**EXERCISE DIRECTIONS:**
Lay out the rows below as a numbered list, omitting blank lines and leaving out the pictures.

**RECORDS SUPPLIED:**
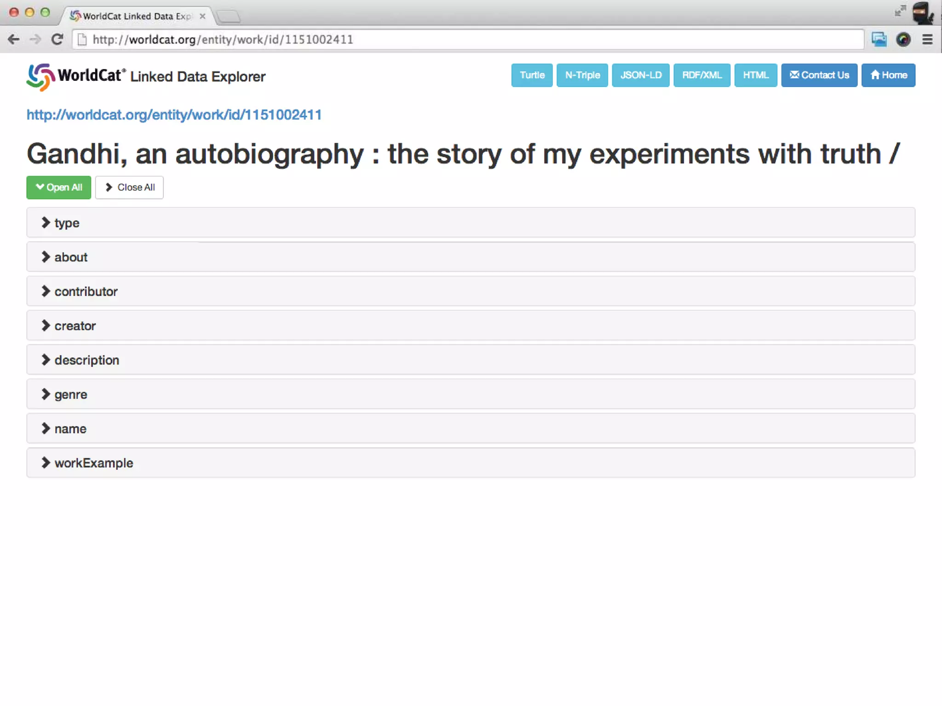This screenshot has width=942, height=706.
Task: Click the browser address bar
Action: 460,40
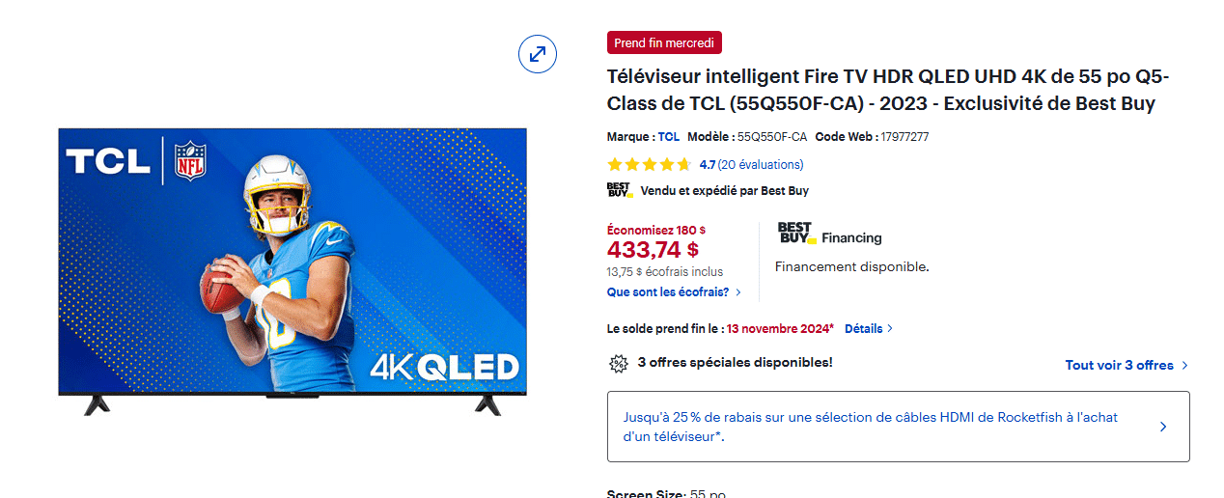Click the special offers badge icon

point(619,364)
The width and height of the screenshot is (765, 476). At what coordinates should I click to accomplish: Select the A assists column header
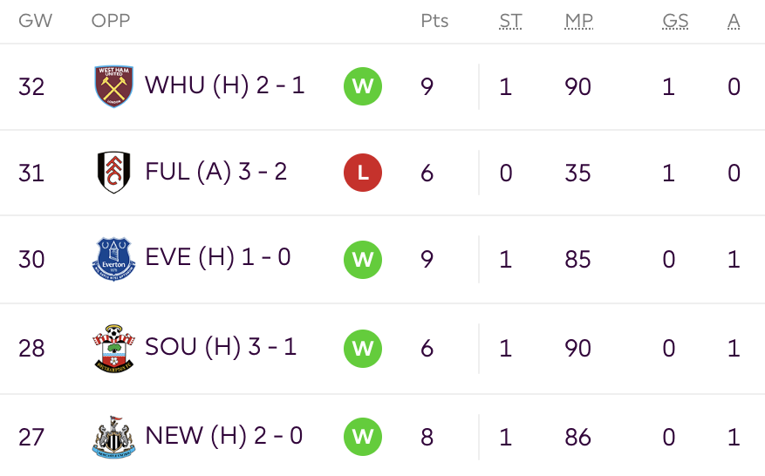click(734, 21)
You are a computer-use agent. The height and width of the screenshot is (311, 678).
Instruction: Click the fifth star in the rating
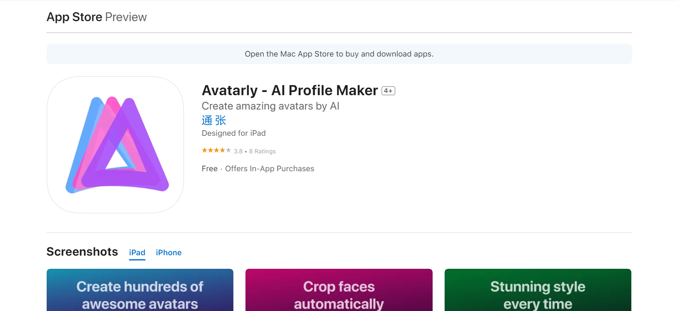tap(229, 150)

**WRITTEN SOLUTION:**
1. This screenshot has width=942, height=706.
2. Task: Click the browser address bar
3. Action: 460,40
4. Click the special offers badge icon
5. point(619,364)
6. The width and height of the screenshot is (765, 476). At what coordinates should I click to accomplish: Select the A assists column header
7. click(734, 21)
8. You are a computer-use agent. The height and width of the screenshot is (311, 678).
9. Instruction: Click the fifth star in the rating
10. tap(229, 150)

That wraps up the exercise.